| PAGE TEXT |
————————

The details of the landscape—dusty tree trunks, shadows flickering across the eyes—add to the disorienting effect. These aren’t serene countryside images; they are restless and fleeting. Even in a moment of apparent stillness, with men leading horses out to graze, there is something temporary about it, as if peace is something borrowed, not owned. Then, the scene shifts again—a bridge shrouded in mist, lorries crawling forward, low hills glowing in the fading light. Everything feels like it’s in transition, caught between destruction and something resembling normal life.
The imagery of the land itself is striking—”long blond hill slopes catching level rays along their quilted flanks.” There’s beauty in the description, but it’s an empty kind of beauty, one that exists separate from the war happening all around it. Underneath everything, “the deep earth breathing like a thing asleep” introduces an eerie undertone. The earth itself seems alive, indifferent, or perhaps waiting. It’s as if the ground absorbs everything—the movement, the war, the death—and keeps going, unbothered.
Then, the poem lands in Corbie, and all the beauty is stripped away. The description of the town is brutal—“her brittle walls brought low—a brick-choked wreck.” The destruction isn’t just mentioned; it’s physically felt in the way the words pile on top of each other. The ruins don’t just sit there; they rise “like gravestones planted in a rubbish heap.” It’s a powerful, bitter image. There’s no attempt to romanticize the destruction. The town, once living, is now a graveyard of itself, a place where even its own ruins seem discarded.
The poem captures the experience of war not through battle scenes, but through what war leaves behind. The landscape is still there, still functioning, still catching the light, but the human world—the towns, the buildings, the places where people lived—is shattered. The movement of the car, the racing of images past the soldiers’ eyes, mirrors the way war doesn’t allow time to process anything. You just keep going, from one ruined place to the next.

————————

| DATASET |

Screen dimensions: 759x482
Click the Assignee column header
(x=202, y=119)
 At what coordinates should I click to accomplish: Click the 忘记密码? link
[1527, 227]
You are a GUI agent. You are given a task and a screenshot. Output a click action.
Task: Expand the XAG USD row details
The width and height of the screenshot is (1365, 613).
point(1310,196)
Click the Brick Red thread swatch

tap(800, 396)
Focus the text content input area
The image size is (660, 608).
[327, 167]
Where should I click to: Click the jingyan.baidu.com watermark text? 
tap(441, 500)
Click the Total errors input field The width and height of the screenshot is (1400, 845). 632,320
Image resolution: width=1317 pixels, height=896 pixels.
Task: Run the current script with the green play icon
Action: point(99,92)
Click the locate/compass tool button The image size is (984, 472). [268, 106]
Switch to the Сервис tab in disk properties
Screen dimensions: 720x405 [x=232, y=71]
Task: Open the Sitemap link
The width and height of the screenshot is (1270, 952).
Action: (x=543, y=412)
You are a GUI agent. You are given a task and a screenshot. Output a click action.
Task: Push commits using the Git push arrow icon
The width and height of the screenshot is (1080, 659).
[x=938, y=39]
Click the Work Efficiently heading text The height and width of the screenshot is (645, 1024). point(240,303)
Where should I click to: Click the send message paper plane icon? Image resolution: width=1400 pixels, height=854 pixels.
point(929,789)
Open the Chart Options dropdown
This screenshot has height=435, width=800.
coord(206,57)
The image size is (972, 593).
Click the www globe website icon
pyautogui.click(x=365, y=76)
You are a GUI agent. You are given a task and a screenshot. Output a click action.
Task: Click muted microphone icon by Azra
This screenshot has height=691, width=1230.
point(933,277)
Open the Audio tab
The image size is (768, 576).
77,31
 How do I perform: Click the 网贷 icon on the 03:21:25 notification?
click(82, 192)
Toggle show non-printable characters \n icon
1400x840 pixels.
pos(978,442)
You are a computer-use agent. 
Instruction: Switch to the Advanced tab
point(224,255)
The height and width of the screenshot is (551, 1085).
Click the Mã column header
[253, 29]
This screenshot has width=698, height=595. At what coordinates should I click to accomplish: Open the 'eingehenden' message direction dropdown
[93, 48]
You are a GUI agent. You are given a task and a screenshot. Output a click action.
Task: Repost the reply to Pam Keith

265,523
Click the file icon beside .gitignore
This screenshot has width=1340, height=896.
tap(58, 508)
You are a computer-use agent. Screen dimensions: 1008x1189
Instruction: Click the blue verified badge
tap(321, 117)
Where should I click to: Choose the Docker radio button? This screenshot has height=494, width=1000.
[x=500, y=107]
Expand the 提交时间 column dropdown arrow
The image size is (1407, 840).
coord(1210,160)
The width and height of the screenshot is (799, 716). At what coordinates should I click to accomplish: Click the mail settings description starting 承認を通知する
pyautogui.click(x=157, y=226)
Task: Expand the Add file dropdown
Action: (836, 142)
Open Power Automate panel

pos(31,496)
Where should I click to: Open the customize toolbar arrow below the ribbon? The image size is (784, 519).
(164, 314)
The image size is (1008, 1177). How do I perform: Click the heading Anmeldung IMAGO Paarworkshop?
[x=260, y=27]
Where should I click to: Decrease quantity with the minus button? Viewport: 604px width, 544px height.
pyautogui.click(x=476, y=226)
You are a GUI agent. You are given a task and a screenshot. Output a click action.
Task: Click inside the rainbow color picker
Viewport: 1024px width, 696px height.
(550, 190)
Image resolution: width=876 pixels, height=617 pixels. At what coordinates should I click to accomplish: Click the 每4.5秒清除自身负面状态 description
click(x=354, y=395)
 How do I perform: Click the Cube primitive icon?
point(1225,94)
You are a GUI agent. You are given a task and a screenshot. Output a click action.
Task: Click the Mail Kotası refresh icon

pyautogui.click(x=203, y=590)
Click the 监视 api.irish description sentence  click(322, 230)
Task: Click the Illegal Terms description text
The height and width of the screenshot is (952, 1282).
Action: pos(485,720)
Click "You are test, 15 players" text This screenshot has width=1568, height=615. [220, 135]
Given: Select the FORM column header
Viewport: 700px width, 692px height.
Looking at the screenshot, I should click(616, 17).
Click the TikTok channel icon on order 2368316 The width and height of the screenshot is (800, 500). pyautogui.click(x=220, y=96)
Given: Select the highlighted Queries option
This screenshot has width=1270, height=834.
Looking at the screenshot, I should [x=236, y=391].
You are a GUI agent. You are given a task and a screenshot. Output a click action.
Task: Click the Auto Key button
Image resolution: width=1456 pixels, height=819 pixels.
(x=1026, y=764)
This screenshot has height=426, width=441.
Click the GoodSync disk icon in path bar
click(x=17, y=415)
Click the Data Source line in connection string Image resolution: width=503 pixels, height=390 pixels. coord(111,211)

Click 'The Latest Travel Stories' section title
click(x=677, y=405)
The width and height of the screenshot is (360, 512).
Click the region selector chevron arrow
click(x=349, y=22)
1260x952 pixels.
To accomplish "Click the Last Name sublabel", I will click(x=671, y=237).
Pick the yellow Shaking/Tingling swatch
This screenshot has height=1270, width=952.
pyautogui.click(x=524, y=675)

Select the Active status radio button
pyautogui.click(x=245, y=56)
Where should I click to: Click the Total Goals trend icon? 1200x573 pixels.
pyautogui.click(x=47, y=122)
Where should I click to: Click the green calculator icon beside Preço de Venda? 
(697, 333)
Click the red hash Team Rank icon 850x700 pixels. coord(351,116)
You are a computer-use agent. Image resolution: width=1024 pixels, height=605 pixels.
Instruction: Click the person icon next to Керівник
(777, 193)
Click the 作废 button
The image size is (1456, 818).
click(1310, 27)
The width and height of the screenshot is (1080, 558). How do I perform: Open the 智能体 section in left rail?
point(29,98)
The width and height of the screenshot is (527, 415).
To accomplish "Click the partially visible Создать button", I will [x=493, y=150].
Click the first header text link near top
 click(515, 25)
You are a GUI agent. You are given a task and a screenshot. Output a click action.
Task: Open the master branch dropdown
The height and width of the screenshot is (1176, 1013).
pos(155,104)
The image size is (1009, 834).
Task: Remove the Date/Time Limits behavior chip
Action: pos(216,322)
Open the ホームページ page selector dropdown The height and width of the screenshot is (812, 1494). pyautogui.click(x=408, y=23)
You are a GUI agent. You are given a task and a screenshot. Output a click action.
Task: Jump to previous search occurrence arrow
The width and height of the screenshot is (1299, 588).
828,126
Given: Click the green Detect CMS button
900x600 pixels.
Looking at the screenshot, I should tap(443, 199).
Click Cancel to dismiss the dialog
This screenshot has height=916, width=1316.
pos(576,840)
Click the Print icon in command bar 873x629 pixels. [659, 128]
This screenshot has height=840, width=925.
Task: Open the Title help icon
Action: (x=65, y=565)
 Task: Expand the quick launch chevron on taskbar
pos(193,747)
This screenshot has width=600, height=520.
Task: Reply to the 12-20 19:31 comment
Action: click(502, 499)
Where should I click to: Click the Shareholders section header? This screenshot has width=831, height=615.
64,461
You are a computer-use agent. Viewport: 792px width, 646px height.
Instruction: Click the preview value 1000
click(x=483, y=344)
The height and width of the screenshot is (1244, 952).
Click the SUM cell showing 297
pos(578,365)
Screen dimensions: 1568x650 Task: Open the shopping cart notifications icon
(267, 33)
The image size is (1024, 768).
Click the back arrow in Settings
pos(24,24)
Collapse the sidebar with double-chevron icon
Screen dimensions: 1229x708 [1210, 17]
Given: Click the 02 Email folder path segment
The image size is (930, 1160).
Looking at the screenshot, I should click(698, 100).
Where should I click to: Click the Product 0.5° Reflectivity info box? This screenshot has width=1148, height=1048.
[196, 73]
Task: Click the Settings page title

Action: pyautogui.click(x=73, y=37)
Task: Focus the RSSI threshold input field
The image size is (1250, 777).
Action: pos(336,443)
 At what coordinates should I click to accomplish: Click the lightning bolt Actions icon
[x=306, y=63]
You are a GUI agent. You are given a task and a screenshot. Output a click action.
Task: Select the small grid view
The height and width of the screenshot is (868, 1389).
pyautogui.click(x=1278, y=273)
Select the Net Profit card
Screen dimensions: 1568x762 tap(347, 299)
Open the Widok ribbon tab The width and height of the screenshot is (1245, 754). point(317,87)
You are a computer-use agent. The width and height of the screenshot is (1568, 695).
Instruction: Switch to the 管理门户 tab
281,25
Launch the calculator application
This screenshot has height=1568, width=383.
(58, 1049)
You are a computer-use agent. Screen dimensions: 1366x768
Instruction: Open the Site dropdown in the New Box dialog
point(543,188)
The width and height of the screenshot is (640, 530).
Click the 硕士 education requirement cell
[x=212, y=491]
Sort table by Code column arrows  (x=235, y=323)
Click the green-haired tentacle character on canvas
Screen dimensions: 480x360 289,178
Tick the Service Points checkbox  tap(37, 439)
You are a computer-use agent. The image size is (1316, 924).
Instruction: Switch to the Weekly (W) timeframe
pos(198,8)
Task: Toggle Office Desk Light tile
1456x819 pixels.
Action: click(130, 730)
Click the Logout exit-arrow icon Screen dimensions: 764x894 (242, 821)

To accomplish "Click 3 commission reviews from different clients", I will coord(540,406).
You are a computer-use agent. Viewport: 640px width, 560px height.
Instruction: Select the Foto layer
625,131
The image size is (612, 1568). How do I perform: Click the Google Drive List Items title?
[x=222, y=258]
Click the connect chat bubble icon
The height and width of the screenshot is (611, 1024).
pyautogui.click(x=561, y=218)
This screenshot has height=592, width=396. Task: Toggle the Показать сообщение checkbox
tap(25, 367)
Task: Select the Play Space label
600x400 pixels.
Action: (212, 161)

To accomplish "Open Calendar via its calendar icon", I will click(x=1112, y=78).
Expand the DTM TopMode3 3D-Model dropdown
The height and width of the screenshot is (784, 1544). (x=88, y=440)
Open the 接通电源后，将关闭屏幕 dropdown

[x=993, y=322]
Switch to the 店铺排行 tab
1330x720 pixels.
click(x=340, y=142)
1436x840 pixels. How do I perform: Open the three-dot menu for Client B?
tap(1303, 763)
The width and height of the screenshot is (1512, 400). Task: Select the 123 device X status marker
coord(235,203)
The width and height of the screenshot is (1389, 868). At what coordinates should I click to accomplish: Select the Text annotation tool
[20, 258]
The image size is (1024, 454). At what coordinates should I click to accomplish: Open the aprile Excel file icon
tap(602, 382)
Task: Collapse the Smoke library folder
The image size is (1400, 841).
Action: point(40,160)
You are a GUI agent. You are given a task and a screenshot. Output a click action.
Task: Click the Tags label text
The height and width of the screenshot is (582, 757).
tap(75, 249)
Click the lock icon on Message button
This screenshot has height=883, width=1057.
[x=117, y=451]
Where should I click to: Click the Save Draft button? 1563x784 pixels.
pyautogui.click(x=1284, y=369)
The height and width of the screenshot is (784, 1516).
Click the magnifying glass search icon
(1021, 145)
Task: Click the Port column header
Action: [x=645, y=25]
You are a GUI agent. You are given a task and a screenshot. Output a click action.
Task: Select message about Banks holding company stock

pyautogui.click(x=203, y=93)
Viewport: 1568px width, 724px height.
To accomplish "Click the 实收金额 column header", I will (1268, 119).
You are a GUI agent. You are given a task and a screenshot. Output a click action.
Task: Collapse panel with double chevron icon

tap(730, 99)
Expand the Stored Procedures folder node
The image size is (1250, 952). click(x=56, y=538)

————————

According to the commentary on the war poem, what does the poem say the ruins of Corbie rise like? Rely solely on the commentary on the war poem, not on the material.

| OUTPUT OF THE TASK |
Like gravestones planted in a rubbish heap.